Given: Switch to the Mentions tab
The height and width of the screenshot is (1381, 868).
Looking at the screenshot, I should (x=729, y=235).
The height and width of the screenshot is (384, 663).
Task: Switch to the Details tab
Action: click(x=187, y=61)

_____

| WHAT TO PRODUCE |
The expected output is every record, repeated exactly.

| SOLUTION BELOW |
Given: Switch to the Mentions tab
The height and width of the screenshot is (1381, 868).
Looking at the screenshot, I should (x=729, y=235).
The height and width of the screenshot is (384, 663).
Task: Switch to the Details tab
Action: click(x=187, y=61)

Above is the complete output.